One of Elugardo’s forthcoming bills will focus on use of public land assets. “There’s at least $1.2 billion in surplus state-owned land that’s sufficient for affordable housing,” she says.
It’s not hard to find the kinds of places where this could happen, like the old red brick Nawn Factory building in Roxbury. Last fall, the city put out a call for bids to redevelop the site for both commercial and residential use. As I size up the old building, listening to the hum of traffic on Melnea Cass, I can’t help noting that back in 1880 — the year when the factory building was erected — Vienna was in the throes of the housing catastrophe that put the city on a radically different and effective path. We could take that path too. Next to the Nawn Factory, there’s a vacant lot called “Parcel 8.” Socially owned housing could fit there. People could live there.

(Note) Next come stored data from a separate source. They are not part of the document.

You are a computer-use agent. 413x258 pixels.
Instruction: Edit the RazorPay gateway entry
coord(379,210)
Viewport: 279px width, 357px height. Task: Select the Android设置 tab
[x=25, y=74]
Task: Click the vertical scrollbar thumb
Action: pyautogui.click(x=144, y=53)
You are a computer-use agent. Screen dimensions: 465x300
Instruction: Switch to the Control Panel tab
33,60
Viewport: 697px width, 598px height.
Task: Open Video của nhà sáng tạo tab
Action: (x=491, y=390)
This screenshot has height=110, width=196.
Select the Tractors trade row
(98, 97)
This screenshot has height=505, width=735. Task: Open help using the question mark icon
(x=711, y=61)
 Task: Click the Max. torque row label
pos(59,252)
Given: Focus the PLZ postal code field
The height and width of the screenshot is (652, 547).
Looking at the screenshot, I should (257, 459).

THAT’S ANOTHER NEAT thing about Vienna. People there are still re-envisioning what their housing can be like, even as other cities struggle to catch up and experiment with social ownership that Vienna embraced decades ago. On my last full day in the city, I get a glimpse of this by tramming over to the leafy Ottakring district and meeting up with Ula Schneider, founder of an art collective. Her studio office is located in the Sandleiten Hof, another city-owned housing complex. After a quick cup of tea, we go for a stroll on cobblestone paths connecting the parklets of the complex, which is built on a hillside that affords a view of downtown Vienna.

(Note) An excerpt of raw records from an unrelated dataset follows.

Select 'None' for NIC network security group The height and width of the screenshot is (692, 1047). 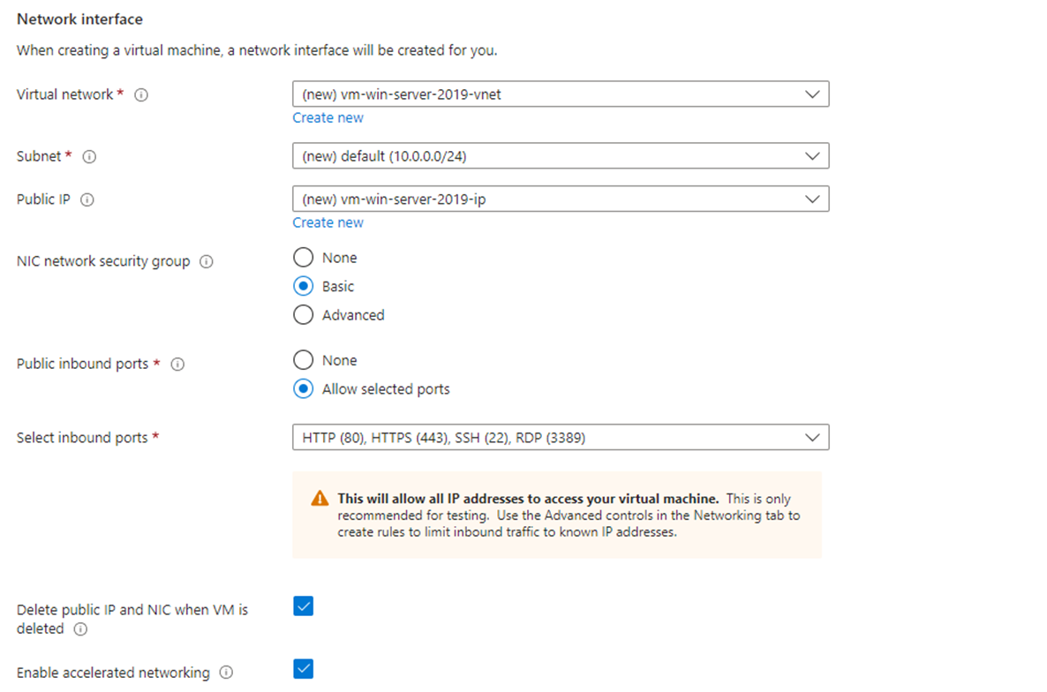click(303, 257)
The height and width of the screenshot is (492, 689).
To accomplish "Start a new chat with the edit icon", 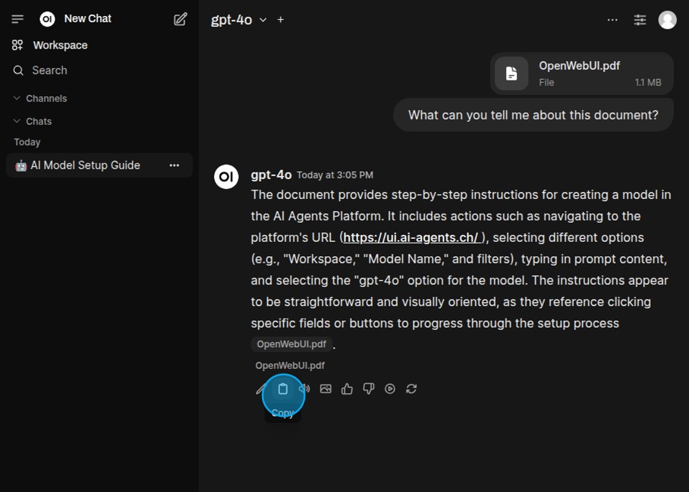I will [180, 19].

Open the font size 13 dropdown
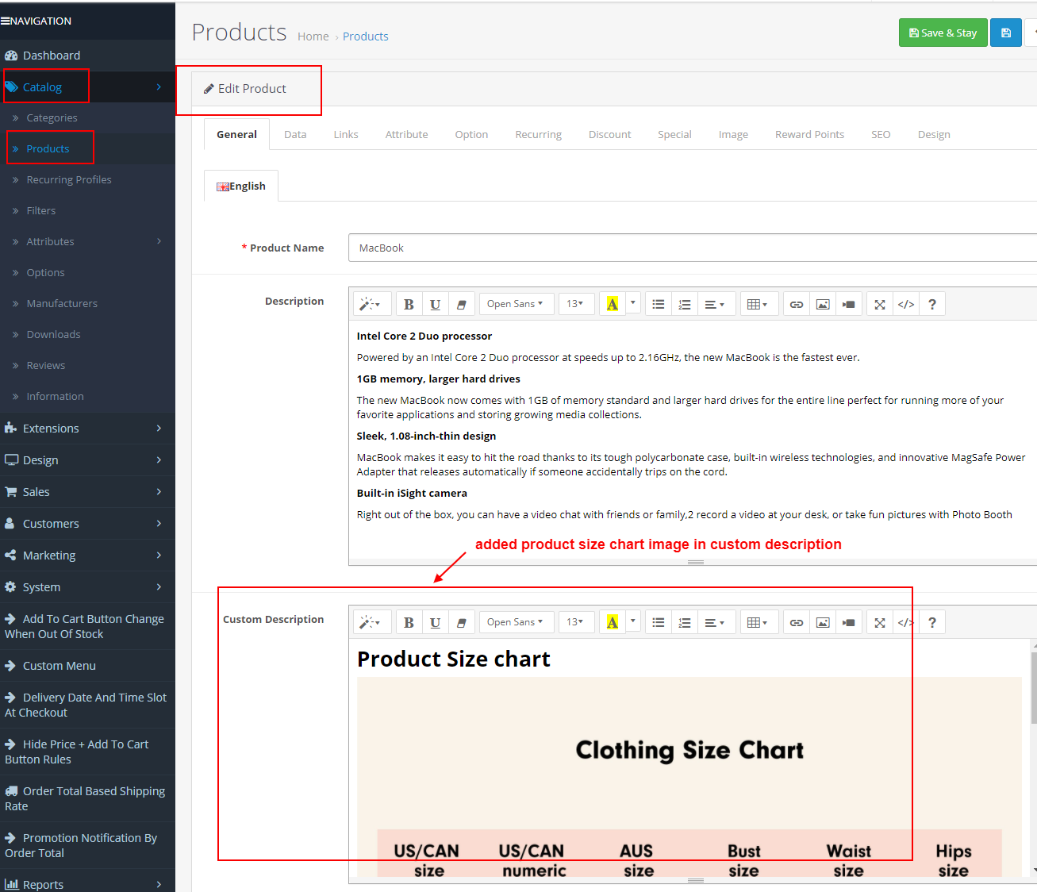(577, 303)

There’s more than just housing units here. Schneider and I visit a public square with shops and a nonprofit headquarters and an art school classroom where students are tinkering away at sculptures. Just outside of the complex walls, we pause at a green where Schneider and her colleagues have staged an annual arts festival, with the help of Sandleiten residents. “We’re always trying to imagine new ways to use vacant spaces for the benefit of the community,” Schneider tells me.
As Schneider and I stroll back to her studio, there’s a slight awkwardness to our conversation: an almost irreverent quality. I wonder if it feels odd for Schneider to take an American journalist on a tour of something that’s so normal for her and most Vienna residents. Vienna social housing is a unique achievement, globally speaking. Markus Leitgeb, an official of the Vienna city government who’s something of a press liaison, tells me he’s received more media inquiries over the last couple years, as cities elsewhere grapple with housing nightmares of their own. “One hundred years ago, Vienna had a problem that required a new approach to creating permanently affordable housing,“ Leitgeb says. “And today, most cities are now living that same problem.”
I’ll admit, having returned home to the anxiety that comes from renting in Boston, I’ve often found myself daydreaming about going back to Vienna. But why flee there when we could just take one of its best ideas?
Miles Howard is a journalist based in Boston. Published March 13, 2020 Boston Globe.